Something in this is exciting me, especially the idea that, “Independent reading practice is the foundation of for building critical reading skills” (49). Is there a research question there, for me specifically, in my context, that I could pull off? On the margins I jotted this:
-Measure engagement?
-Measure analytical skills?
-Measure impact on comprehension for future “canon” reading?
Like, is any of this measurable, researchable, worthy?
I want to try so many things and the problem is I find myself spread too thin doing way too much but none of it as thoroughly as I should. I want to do a study of Matt de Pena- I am in a picturebook class and quickly requested the picturebooks mentioned to maybe use for that and also for my actual class coming in a few weeks. I want to use the supplemental materials and poems and things on page 57, I want to do a social justice unit (cough in 5th we had a celebrating diversity novel study unit cough), I want to do it all! Is there a research question about social justice and YA book groups? Not sure what it would ask or how to measure it.
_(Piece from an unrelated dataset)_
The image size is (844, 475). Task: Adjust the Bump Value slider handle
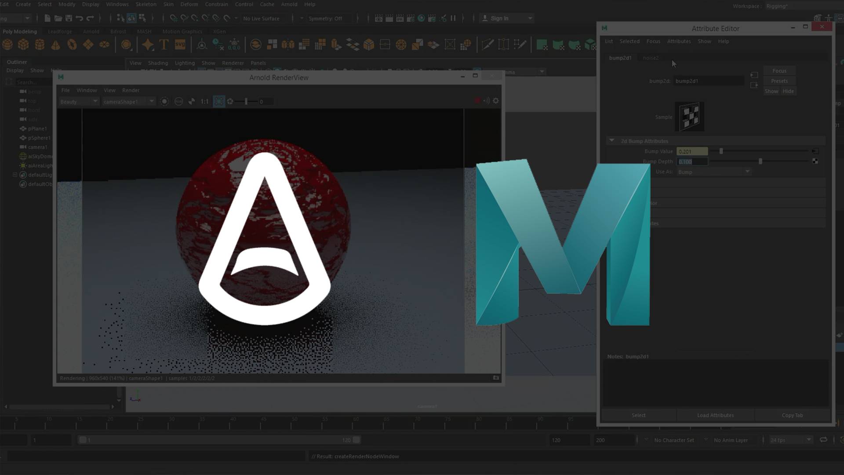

And of course, there is the issue of the fact that I am entering my second year on a team of four. I wasn’t able to do much other than learn the ropes last year, and this year I have a little more sway, but I won’t be able to change everything all at once. I have let our short story unit be my focus - I requested class copies of Flying Lessons (anthology of short stories that are YA in nature) and hoping to boot some of the less engaging and inspiring oldies from the curriculum. But there is a lot to overhaul and I am frustrated that I can’t do more more quickly. I want to get us off Google Docs and onto Paper, I want us offering and expecting more exciting independent and small group reading, and I want to do better by them and their future reading lives in general. I agree that “students need voluminous reading before they get to college and the workplace… when they move away from the act of reading as performative scholarship and start reading because they are genuinely interested, reading volume increases dramatically… the reading they do in book clubs thus becomes a critical part of their strength and conditioning training” (77).
Anyway, all that to say, I know this is all over the place, but these are my authentic responses to the chapters and how I see them working in my actual lived pedagogy and practice… more questions than answers at this point, but not necessarily in a bad way.